[ASSIGNMENT]
Select all lines holding the word "computer" from the entries that follow.

START RECORDED DATA

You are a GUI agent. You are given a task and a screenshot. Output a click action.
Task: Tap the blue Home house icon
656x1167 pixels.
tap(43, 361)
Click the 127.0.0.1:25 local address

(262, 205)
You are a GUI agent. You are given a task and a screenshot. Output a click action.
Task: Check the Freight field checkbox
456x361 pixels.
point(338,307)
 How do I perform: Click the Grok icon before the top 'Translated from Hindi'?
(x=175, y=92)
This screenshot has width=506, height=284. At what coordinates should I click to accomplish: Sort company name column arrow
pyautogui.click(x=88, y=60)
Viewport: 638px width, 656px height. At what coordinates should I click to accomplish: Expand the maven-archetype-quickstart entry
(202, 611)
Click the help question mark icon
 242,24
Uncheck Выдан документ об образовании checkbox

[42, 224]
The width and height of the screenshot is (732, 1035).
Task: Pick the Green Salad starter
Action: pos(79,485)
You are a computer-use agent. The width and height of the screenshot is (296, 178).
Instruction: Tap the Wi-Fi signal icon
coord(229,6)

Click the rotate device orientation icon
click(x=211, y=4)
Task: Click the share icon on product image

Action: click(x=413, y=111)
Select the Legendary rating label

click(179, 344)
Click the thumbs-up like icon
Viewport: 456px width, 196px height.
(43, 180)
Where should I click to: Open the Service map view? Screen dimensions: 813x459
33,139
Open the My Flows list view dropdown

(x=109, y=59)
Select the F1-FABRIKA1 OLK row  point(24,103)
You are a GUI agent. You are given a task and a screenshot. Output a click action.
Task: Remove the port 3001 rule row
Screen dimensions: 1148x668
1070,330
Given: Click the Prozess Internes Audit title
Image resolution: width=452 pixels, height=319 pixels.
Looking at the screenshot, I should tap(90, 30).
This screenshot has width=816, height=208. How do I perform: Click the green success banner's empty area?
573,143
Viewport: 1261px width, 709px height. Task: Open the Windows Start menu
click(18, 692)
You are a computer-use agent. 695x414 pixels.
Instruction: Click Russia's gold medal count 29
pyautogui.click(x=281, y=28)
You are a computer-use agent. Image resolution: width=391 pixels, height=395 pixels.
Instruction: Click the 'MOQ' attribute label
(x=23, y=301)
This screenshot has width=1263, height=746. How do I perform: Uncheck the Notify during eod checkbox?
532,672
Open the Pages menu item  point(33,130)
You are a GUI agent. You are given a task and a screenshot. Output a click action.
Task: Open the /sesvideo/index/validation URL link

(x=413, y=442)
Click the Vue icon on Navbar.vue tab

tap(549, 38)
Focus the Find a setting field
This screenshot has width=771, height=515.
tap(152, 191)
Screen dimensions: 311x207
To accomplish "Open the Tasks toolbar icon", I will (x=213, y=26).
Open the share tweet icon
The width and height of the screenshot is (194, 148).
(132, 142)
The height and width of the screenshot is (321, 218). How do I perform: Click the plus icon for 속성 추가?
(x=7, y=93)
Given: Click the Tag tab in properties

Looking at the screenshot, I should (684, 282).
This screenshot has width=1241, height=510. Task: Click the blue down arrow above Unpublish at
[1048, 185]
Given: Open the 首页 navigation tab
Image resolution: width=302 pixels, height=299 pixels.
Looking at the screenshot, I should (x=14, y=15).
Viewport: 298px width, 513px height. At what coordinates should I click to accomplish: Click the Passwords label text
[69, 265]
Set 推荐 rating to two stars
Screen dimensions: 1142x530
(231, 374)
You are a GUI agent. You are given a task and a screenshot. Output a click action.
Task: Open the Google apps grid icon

END RECORDED DATA

[YOUR RESPONSE]
You are a computer-use agent. The width and height of the screenshot is (296, 178).
You are a computer-use agent. 695x414 pixels.
You are a computer-use agent. Image resolution: width=391 pixels, height=395 pixels.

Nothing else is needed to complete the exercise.